◆ **PROBLEM**: Using the text on metacognitive thinking below, please explain in one to three sentences why Schraw & Dennison (1994) hold that metacognitive thinking directly improves a learner's performance.

Schraw & Dennison (1994) indicate that metacognitive thinking is the learner's ability to learn, understand and control the educational process and it allows the learner to plan, sequence cognitive processes, and monitor his learning, which leads to improve his performance directly.

According to Mitchell et al., (2005) ; Schraw & Dennison (1994) that metacognitive thinking is a high-level cognitive ability that expresses the learner's ability to influence, understand and control his own learning processes, and it is essential for the learner to build entrepreneurial decisions in learning situations and problem-solving. Thus, they viewed the development of cognitive thinking skills as the most important entrepreneurial learning outputs; it allows the learner to consciously plan and carry out the appropriate procedures to achieve a specific goal, such as "solving Mathematical problem", and also represents a part of the self-regulatory behavior when facing mathematical problems (Sheorey & Mokhtari, 2001; Efklides, 2008).

According to entrepreneurial learning, metacognitive thinking is a part of a larger and more comprehensive framework for executive performance, and an important component of the cognitive system that is particularly relevant to mental control processes (Haynie, 2007). In general, Metacognitive experience is an important metacognitive resource that can provide inputs that activate Metacognitive Thinking skills, controlling action and behavior (Ustav, 2016; Wahyuni, 2020).

Metacognitive thinking skills: Several models and classifications of MT skills that the learner must acquire have been derived; therefore, the educational process will be successful and valuable. Views differ in determining them, but they agreed that there are three basic skills, as Abu Jadu & Nofal (2017) ; Abu Nada (2013) ; Abu Riash (2006) stated as the following:

1. Planning skill: It means choosing suitable plans and identifying the resources that will affect the performance. It also includes the presence of specific goals for the individual. Whether it is determined by the student or others and has a plan to achieve these goals. Possessing this skill has great importance on all personal, social, economic, and political levels, and it includes the following sub-skills: (1) Determining the goal and feeling that there is a problem, (2) Selecting the processes and implementation strategies, (3) Following up on the processes and their sequence, (4) Knowing the errors and obstacles, (5) Predicting the desired results.

◆ **INFORMATION SUPPLIED**:
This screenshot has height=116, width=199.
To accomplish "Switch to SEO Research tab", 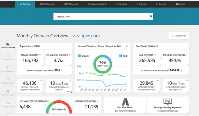I will pos(47,4).
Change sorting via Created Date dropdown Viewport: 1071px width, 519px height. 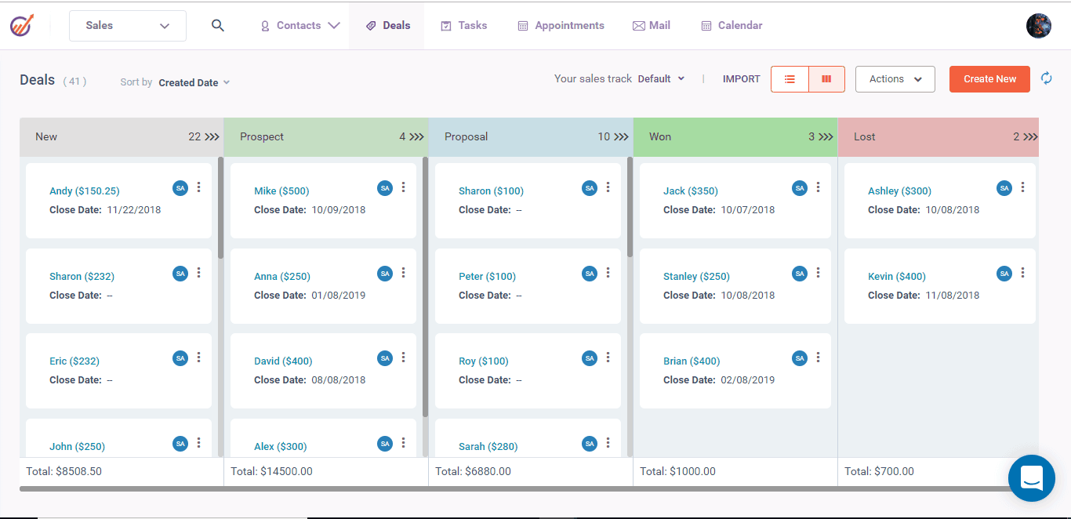[194, 82]
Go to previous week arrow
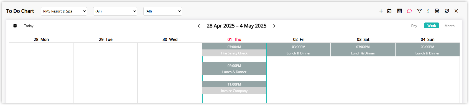Screen dimensions: 469x105 point(199,26)
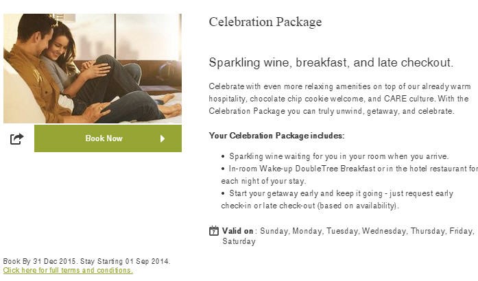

◆ **THE COMPLETED TASK**: Metacognitive thinking lets learners plan, sequence their cognitive processes, and monitor their own learning. Schraw & Dennison (1994) say this leads directly to better performance.